La violence contre la démocratie - Mathieu Bock-Côté

Mathieu Bock-Côté Mercredi, 3 juin 2020 05:00 - Dimanche soir, à la suite de la manifestation montréalaise en soutien aux Noirs américains

, des casseurs ont semé la pagaille, en pillant des commerces.

https://www.journaldemontreal.com/2020/06/03/la-violence-contre-la-democratie

Apparemment, selon certains, il aurait mieux valu ne pas en parler, ou n’en parler qu’un peu, comme si rien d’essentiel ne se passait là.

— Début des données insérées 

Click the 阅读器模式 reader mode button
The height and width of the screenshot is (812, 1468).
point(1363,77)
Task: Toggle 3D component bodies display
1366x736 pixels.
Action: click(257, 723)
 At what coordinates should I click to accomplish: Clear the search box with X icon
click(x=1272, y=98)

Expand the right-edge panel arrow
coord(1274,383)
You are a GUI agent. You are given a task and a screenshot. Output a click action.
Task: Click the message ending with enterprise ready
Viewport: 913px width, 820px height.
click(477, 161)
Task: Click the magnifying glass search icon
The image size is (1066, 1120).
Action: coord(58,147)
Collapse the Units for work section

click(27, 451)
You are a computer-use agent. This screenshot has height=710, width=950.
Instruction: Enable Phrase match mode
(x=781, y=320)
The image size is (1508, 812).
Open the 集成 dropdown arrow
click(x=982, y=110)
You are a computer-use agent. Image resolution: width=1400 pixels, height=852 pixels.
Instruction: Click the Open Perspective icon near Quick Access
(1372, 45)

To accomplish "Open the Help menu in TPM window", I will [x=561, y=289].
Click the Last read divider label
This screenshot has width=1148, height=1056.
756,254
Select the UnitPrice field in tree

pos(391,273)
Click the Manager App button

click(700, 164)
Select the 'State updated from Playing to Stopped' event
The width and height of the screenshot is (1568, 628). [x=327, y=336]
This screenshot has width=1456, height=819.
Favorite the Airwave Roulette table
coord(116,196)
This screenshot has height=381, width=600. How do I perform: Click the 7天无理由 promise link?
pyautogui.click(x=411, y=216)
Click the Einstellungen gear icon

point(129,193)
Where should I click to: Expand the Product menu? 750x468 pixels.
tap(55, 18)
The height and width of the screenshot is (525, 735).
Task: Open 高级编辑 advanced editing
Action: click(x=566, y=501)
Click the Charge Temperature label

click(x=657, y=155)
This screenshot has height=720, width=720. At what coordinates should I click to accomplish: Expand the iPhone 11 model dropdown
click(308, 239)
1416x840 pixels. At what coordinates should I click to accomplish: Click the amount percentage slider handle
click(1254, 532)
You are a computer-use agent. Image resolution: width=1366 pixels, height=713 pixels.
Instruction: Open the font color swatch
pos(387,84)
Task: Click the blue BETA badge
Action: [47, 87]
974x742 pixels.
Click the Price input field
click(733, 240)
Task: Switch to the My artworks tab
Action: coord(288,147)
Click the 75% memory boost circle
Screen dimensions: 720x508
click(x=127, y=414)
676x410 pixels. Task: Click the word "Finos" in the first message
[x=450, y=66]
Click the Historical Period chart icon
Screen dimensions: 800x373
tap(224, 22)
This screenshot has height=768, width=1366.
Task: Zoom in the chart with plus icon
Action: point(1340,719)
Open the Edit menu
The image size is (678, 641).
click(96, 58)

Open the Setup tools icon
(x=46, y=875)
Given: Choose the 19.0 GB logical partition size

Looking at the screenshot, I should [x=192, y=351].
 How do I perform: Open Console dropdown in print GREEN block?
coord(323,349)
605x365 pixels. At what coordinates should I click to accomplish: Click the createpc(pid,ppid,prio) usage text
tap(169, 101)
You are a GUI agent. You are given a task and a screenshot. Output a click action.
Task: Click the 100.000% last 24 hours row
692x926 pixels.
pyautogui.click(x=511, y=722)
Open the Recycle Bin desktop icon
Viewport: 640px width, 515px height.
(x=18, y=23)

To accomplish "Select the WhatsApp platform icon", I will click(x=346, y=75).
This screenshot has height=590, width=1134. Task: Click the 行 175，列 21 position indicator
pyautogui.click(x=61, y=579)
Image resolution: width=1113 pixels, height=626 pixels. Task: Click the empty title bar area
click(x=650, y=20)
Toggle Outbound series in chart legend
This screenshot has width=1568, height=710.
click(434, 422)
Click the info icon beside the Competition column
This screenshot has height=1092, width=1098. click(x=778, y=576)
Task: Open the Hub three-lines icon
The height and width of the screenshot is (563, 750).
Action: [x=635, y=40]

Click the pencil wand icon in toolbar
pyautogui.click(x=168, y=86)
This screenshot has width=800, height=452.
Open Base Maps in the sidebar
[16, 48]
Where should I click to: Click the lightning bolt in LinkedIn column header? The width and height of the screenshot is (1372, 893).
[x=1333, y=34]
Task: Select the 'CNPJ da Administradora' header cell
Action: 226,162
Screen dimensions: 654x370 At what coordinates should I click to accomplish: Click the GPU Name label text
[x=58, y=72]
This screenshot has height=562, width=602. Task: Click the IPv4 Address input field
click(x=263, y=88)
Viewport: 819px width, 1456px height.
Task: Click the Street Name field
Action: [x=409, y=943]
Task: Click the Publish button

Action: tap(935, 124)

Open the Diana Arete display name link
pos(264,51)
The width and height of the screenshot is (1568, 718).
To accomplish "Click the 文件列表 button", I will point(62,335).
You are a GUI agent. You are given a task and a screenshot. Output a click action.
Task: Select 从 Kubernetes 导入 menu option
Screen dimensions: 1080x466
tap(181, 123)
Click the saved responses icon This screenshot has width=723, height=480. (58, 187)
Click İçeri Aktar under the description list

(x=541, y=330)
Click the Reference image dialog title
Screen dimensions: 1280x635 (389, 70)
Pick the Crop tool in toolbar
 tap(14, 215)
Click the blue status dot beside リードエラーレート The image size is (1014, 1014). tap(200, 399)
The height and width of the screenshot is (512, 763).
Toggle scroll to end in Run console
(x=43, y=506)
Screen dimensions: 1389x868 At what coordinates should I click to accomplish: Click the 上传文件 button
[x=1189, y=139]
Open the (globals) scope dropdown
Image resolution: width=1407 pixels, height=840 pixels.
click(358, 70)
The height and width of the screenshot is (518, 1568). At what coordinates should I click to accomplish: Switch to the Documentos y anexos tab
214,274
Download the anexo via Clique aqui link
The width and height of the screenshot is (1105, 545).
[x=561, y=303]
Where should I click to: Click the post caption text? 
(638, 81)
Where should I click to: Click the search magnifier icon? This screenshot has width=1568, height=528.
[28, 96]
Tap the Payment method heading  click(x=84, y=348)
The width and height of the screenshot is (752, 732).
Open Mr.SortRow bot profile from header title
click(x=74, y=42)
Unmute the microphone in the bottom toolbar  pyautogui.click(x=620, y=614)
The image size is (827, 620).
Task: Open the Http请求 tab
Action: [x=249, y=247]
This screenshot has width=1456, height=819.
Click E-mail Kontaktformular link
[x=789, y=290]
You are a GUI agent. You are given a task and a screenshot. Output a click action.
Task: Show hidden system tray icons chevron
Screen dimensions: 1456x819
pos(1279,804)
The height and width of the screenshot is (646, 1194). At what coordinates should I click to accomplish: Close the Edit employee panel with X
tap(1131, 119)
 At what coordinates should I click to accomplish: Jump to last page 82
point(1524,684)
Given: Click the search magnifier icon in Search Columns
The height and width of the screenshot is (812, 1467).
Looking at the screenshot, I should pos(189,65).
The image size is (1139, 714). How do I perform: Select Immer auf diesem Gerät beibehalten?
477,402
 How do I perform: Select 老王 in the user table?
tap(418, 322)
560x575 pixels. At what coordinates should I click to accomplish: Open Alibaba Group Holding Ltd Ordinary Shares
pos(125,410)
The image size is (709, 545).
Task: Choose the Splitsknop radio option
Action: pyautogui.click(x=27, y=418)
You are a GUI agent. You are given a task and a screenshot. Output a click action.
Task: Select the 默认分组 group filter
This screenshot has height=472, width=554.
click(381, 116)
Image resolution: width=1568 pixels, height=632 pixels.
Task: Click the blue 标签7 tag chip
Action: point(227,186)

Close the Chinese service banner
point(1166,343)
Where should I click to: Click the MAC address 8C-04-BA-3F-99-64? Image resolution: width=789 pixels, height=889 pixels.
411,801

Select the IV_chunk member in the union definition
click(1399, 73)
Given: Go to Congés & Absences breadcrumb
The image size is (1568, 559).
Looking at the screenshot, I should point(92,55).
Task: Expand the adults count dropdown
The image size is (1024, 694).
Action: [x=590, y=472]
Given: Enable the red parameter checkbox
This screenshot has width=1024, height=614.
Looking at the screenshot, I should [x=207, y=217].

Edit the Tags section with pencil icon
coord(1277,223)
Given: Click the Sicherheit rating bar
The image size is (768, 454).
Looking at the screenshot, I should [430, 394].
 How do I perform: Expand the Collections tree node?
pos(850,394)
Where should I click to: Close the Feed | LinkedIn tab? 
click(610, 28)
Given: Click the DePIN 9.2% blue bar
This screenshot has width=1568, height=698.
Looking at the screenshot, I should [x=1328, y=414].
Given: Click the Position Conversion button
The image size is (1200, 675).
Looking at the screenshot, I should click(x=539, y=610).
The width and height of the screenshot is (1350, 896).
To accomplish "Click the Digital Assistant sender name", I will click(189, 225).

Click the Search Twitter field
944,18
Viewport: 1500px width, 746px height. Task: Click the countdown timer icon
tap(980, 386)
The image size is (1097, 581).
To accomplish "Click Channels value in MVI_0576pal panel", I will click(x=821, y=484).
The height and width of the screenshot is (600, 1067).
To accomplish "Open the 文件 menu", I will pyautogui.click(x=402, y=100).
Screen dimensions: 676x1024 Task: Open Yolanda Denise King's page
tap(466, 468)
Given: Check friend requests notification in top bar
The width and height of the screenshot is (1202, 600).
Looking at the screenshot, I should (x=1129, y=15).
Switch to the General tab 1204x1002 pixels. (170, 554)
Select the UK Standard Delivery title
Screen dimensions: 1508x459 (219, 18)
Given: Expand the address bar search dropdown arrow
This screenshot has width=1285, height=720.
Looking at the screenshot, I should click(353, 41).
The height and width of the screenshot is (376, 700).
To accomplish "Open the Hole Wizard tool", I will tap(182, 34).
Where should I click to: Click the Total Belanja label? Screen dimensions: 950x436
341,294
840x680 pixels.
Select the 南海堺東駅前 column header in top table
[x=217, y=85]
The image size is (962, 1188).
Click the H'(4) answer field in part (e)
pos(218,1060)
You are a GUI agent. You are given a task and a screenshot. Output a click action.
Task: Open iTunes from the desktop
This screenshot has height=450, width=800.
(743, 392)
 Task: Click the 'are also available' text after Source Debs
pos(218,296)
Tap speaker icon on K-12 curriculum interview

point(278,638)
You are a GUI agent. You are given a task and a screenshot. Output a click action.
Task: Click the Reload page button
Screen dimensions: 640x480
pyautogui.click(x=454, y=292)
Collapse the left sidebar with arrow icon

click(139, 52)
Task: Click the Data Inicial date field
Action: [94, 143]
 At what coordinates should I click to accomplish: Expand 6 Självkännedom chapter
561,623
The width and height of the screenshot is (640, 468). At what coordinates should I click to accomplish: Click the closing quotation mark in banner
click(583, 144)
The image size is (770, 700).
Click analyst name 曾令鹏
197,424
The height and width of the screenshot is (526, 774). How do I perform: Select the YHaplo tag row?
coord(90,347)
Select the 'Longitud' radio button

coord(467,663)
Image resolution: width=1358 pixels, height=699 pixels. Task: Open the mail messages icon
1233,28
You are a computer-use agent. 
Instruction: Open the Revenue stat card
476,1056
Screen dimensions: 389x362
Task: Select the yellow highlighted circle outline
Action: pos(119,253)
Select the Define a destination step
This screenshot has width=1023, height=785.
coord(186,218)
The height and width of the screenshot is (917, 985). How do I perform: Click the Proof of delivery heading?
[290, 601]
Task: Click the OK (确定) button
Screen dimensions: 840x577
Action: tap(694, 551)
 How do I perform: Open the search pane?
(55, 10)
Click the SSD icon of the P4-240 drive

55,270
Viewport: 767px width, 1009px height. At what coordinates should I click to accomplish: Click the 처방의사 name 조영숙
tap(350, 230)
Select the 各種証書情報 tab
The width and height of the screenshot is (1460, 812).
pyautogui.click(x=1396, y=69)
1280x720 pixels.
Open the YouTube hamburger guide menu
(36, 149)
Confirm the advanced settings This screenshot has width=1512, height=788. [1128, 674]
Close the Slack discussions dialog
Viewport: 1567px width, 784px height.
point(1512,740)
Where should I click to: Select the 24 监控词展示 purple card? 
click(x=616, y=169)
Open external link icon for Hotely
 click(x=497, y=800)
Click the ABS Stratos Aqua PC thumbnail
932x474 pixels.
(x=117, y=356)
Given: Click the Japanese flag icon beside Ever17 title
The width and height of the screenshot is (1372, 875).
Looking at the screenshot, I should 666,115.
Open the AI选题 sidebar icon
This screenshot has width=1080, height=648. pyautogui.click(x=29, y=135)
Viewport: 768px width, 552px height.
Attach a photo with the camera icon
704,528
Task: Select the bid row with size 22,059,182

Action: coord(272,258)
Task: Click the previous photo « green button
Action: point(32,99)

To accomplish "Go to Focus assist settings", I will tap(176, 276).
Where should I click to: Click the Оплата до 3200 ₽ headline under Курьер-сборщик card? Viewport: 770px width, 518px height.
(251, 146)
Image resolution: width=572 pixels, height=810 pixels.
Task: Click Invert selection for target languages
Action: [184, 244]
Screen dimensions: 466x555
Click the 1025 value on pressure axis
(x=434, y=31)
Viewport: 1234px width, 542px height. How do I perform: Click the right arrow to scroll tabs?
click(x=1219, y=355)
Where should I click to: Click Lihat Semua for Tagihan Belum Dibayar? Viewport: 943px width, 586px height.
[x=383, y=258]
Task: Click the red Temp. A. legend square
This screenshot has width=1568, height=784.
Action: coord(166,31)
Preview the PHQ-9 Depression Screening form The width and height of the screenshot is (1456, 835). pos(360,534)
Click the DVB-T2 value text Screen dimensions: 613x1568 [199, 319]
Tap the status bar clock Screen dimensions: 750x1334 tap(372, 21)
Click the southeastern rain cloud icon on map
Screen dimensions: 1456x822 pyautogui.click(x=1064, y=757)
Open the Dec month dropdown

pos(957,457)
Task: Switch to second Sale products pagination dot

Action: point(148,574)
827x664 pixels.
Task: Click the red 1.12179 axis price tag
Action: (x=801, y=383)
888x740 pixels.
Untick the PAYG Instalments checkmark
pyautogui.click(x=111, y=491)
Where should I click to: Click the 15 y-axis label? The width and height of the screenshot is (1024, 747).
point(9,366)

C’est faire une erreur d’analyse. Car les casseurs ne sont pas que des casseurs. S’ils attirent assurément avec eux de jeunes personnes en manque de sensations fortes, leur violence a néanmoins une signification politique.

Casseurs

On le voit aux États-Unis.

Toute manifestation porte en elle la possibilité d’un débordement. C’est à partir de ce constat que l’extrême-gauche radicale a élaboré sa stratégie.

Elle rêve d’une révolution violente, mais se sait incapable de la provoquer par elle-même. Elle entend alors instrumentaliser les crises sociales pour les radicaliser et les porter à leur point d’incandescence. Elle cherche à exciter les colères.

Les circonstances actuelles lui semblent idéales.

Les tensions raciales traversent l’histoire des États-Unis et ont été ravivées par l’assassinat de George Floyd.

Dès lors, l’extrême-gauche radicale cherche à polariser la société encore plus, pour multiplier les affrontements violents, en créant une situation telle que tout le pays s’embraserait. Elle rêve d’atteindre un point de non-retour en propulsant la société dans la logique de la guerre civile.

L’extrême-gauche radicale, pour qui la violence est une forme de pédagogie moralement supérieure, est un danger pour la démocratie. Elle peut corrompre les causes les plus nobles en les détournant au service de ses fantasmes.

Nul ne conteste la légitimité des griefs des Noirs américains. De l’esclavage à la ségrégation, ils ont subi une domination dont ils peinent encore aujourd’hui à se relever. Le racisme représente le péché originel de l’histoire américaine. Il pèse encore dans la société actuelle.

Mais il ne faut pas oublier que le grand homme de la cause noire américaine, Martin Luther King, était un adepte de la non-violence et qu’il a su convertir une juste colère en mouvement social pacifique.

Martin Luther King savait une chose : la démocratie est frustrante, elle ne fonctionne pas aussi vite qu’on le souhaiterait, mais elle donne de vrais résultats. La situation des Noirs américains demeure insatisfaisante, mais elle a néanmoins progressé considérablement depuis 50 ans. Il n’y a pas de circonstances atténuantes pour justifier les émeutes et le pillage.

MLK

Martin Luther King, ajoutons-le, rêvait non pas d’une société où chacun se replierait dans sa couleur de peau, mais où cette dernière ne compterait plus.

La politique n’est pas toujours paisible. Elle exprime des tensions sociales qui, toujours, peuvent dégénérer. De ce point de vue, il faut éviter que des mouvements radicaux, hantés par le fantasme de la violence rédemptrice, ne prennent en otage la collectivité.

J’ajouterais qu’en démocratie, il faut toujours se rappeler qu’aucun courant social n’a le monopole du cœur, de l’humanisme ou de la justice. Il faut éviter de transformer ses adversaires en ennemis. En ce moment, c’est pourtant la pente de l’affrontement que certains radicaux veulent faire dévaler aux États-Unis.

Avec un homme aussi erratique que Donald Trump à la Maison-Blanche, qui n’aime rien tant que jouer du muscle présidentiel, la situation pourrait se dégrader très rapidement. En fait, elle est déjà critique.